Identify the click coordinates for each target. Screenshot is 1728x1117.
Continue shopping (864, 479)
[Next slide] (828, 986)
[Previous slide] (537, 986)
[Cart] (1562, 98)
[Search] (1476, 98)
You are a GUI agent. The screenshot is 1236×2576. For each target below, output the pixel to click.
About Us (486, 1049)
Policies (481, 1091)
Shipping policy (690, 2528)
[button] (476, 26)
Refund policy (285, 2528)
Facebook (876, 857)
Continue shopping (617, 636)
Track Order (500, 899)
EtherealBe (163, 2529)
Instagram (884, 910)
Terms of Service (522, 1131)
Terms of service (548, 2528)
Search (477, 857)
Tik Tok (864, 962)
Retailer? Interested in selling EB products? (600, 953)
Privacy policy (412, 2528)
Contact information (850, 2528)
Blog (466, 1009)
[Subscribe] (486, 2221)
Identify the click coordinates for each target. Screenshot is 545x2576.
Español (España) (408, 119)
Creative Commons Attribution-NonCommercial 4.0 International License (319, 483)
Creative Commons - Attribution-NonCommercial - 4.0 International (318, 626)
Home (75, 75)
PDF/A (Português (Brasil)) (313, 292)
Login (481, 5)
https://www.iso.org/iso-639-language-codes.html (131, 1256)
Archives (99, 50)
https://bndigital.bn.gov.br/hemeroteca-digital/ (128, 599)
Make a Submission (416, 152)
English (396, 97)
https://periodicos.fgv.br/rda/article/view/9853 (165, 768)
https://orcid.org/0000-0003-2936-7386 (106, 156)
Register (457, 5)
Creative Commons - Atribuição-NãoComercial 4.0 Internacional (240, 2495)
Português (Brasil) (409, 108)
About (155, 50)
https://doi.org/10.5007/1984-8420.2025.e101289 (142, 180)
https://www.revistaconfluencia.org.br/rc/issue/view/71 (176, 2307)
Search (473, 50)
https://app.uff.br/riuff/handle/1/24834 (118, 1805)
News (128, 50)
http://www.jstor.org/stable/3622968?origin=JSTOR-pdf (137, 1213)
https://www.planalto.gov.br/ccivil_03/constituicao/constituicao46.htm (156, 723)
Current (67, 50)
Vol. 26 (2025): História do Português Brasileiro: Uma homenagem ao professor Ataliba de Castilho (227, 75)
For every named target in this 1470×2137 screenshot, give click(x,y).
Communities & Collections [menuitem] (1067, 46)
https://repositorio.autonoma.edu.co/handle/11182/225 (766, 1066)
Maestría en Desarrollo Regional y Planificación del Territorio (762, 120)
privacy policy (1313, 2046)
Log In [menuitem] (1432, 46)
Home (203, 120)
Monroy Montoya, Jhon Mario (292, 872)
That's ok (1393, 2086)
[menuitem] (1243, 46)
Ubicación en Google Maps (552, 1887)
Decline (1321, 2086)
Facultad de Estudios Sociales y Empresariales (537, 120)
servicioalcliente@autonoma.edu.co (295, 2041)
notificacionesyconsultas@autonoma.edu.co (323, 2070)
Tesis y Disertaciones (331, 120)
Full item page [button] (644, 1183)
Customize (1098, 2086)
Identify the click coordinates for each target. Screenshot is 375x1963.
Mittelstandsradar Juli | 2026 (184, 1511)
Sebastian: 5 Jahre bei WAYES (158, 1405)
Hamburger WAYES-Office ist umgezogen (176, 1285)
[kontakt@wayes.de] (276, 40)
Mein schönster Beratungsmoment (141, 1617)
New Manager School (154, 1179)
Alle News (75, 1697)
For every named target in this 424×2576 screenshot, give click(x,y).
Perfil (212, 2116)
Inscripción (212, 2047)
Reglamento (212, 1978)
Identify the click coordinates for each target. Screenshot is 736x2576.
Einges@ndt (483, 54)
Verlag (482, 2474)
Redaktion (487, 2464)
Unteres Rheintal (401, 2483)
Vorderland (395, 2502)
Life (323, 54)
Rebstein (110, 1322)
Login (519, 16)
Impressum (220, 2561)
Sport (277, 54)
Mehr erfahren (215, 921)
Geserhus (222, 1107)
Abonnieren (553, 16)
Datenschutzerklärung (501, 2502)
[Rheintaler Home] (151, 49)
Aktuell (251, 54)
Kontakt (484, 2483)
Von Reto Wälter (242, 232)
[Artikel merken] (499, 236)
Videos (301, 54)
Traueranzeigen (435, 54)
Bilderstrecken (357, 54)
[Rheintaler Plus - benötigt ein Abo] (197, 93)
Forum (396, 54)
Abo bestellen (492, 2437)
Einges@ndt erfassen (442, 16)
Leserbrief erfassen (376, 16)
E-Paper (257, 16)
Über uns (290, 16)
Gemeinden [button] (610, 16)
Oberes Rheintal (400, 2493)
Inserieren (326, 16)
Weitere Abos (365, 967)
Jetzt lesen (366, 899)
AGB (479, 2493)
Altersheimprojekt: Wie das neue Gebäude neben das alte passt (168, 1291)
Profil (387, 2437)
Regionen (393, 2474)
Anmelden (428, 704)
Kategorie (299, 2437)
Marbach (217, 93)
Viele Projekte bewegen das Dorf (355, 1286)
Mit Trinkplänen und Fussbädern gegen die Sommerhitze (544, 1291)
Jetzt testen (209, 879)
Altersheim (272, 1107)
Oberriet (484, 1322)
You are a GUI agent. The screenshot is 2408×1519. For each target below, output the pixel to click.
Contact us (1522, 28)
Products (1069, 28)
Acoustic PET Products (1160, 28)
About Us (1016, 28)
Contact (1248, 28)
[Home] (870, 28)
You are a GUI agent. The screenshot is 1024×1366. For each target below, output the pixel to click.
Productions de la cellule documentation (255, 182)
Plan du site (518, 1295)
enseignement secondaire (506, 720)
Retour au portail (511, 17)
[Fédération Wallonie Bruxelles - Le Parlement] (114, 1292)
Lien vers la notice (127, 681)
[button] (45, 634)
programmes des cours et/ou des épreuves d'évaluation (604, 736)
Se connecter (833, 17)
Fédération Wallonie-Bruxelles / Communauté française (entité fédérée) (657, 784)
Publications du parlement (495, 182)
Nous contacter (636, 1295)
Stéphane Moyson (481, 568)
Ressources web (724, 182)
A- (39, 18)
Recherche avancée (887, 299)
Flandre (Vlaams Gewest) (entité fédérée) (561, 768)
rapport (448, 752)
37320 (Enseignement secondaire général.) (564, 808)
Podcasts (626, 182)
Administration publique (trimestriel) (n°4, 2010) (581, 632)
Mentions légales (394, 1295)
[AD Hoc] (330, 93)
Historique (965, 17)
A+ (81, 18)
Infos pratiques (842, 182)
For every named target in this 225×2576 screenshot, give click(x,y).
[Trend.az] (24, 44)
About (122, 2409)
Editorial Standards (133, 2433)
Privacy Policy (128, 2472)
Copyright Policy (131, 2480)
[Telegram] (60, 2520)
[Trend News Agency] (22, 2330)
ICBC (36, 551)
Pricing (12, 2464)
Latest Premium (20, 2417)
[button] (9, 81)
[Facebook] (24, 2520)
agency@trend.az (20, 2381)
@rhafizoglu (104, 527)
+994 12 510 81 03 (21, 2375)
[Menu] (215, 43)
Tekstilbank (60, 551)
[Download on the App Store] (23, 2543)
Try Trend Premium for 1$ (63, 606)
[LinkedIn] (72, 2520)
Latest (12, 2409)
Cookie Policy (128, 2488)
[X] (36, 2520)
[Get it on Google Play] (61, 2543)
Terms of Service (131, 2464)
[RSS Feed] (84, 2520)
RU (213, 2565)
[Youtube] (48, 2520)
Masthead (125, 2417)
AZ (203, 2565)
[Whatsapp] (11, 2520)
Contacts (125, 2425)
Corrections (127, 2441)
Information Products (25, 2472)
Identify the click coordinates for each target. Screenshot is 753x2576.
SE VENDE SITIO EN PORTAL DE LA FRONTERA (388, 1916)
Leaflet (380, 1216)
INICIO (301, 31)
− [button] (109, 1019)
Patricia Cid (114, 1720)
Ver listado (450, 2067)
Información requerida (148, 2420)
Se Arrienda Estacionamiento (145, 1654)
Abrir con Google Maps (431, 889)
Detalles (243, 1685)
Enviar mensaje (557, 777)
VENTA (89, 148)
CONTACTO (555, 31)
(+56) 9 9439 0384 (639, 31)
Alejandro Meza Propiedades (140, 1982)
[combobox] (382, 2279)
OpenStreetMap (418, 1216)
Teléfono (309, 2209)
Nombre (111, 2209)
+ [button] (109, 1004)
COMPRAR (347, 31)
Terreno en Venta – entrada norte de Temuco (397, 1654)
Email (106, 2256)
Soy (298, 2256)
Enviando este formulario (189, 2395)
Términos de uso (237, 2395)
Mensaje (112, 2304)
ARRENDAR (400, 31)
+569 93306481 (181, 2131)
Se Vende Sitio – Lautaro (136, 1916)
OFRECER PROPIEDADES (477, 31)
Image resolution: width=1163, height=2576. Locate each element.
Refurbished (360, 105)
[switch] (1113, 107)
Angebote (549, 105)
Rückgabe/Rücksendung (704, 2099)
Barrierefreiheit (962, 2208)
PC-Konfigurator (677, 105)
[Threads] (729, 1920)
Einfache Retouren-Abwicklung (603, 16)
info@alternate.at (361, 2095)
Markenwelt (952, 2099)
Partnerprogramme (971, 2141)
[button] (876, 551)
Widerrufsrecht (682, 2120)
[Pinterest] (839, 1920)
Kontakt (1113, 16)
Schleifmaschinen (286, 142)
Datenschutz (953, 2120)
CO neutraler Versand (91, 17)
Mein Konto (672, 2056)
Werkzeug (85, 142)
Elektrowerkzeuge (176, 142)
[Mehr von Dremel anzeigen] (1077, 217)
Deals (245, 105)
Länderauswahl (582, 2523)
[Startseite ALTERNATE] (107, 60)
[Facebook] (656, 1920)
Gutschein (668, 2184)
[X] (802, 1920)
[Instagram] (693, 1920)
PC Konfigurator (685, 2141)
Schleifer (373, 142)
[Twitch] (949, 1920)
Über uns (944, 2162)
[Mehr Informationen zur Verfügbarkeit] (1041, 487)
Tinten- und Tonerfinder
──────
INSTRUCTIONS TO FOLLOW
In the entries above, the lines between the one holding "Lien vers la notice (127, 681)" and the one holding "agency@trend.az (20, 2381)", inclusive, are to be printed exactly as written, and those alone.

EXERCISE OUTPUT
Lien vers la notice (127, 681)
[button] (45, 634)
programmes des cours et/ou des épreuves d'évaluation (604, 736)
Se connecter (833, 17)
Fédération Wallonie-Bruxelles / Communauté française (entité fédérée) (657, 784)
Publications du parlement (495, 182)
Nous contacter (636, 1295)
Stéphane Moyson (481, 568)
Ressources web (724, 182)
A- (39, 18)
Recherche avancée (887, 299)
Flandre (Vlaams Gewest) (entité fédérée) (561, 768)
rapport (448, 752)
37320 (Enseignement secondaire général.) (564, 808)
Podcasts (626, 182)
Administration publique (trimestriel) (n°4, 2010) (581, 632)
Mentions légales (394, 1295)
[AD Hoc] (330, 93)
Historique (965, 17)
A+ (81, 18)
Infos pratiques (842, 182)
For every named target in this 225×2576 screenshot, give click(x,y).
[Trend.az] (24, 44)
About (122, 2409)
Editorial Standards (133, 2433)
Privacy Policy (128, 2472)
Copyright Policy (131, 2480)
[Telegram] (60, 2520)
[Trend News Agency] (22, 2330)
ICBC (36, 551)
Pricing (12, 2464)
Latest Premium (20, 2417)
[button] (9, 81)
[Facebook] (24, 2520)
agency@trend.az (20, 2381)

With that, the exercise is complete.